**Data records**.
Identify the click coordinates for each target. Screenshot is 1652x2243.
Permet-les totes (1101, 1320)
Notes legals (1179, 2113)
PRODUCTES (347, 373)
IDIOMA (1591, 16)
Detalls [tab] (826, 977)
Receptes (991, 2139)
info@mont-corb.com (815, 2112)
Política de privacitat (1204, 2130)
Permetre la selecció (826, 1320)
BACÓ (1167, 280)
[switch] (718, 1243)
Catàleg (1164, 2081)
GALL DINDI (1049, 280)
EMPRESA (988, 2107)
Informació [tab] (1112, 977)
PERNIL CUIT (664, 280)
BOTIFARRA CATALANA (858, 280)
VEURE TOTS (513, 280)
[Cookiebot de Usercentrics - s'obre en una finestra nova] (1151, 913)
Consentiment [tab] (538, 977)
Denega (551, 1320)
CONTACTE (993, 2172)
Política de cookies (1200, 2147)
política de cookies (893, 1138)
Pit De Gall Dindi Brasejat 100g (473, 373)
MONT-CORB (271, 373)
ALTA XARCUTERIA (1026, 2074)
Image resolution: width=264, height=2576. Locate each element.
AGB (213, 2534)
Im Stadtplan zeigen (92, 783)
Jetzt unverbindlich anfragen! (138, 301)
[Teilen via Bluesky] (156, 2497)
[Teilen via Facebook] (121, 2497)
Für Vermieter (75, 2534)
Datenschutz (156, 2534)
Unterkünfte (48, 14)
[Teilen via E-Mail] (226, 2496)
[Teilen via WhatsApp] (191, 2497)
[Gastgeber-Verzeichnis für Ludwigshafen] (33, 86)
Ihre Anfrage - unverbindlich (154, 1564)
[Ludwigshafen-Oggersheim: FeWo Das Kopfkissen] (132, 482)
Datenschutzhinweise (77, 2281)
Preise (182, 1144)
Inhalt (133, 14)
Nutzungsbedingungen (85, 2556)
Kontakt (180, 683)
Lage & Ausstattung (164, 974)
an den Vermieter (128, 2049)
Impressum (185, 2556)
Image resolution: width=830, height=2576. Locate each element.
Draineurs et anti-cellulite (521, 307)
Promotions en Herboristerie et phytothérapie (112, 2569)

**What is being asked**.
Repeating the listing in full, word for word, is the required output.

**Solution below**.
Identify the click coordinates for each target. Screenshot is 1652x2243.
Permet-les totes (1101, 1320)
Notes legals (1179, 2113)
PRODUCTES (347, 373)
IDIOMA (1591, 16)
Detalls [tab] (826, 977)
Receptes (991, 2139)
info@mont-corb.com (815, 2112)
Política de privacitat (1204, 2130)
Permetre la selecció (826, 1320)
BACÓ (1167, 280)
[switch] (718, 1243)
Catàleg (1164, 2081)
GALL DINDI (1049, 280)
EMPRESA (988, 2107)
Informació [tab] (1112, 977)
PERNIL CUIT (664, 280)
BOTIFARRA CATALANA (858, 280)
VEURE TOTS (513, 280)
[Cookiebot de Usercentrics - s'obre en una finestra nova] (1151, 913)
Consentiment [tab] (538, 977)
Denega (551, 1320)
CONTACTE (993, 2172)
Política de cookies (1200, 2147)
política de cookies (893, 1138)
Pit De Gall Dindi Brasejat 100g (473, 373)
MONT-CORB (271, 373)
ALTA XARCUTERIA (1026, 2074)
Image resolution: width=264, height=2576. Locate each element.
AGB (213, 2534)
Im Stadtplan zeigen (92, 783)
Jetzt unverbindlich anfragen! (138, 301)
[Teilen via Bluesky] (156, 2497)
[Teilen via Facebook] (121, 2497)
Für Vermieter (75, 2534)
Datenschutz (156, 2534)
Unterkünfte (48, 14)
[Teilen via E-Mail] (226, 2496)
[Teilen via WhatsApp] (191, 2497)
[Gastgeber-Verzeichnis für Ludwigshafen] (33, 86)
Ihre Anfrage - unverbindlich (154, 1564)
[Ludwigshafen-Oggersheim: FeWo Das Kopfkissen] (132, 482)
Datenschutzhinweise (77, 2281)
Preise (182, 1144)
Inhalt (133, 14)
Nutzungsbedingungen (85, 2556)
Kontakt (180, 683)
Lage & Ausstattung (164, 974)
an den Vermieter (128, 2049)
Impressum (185, 2556)
Image resolution: width=830, height=2576. Locate each element.
Draineurs et anti-cellulite (521, 307)
Promotions en Herboristerie et phytothérapie (112, 2569)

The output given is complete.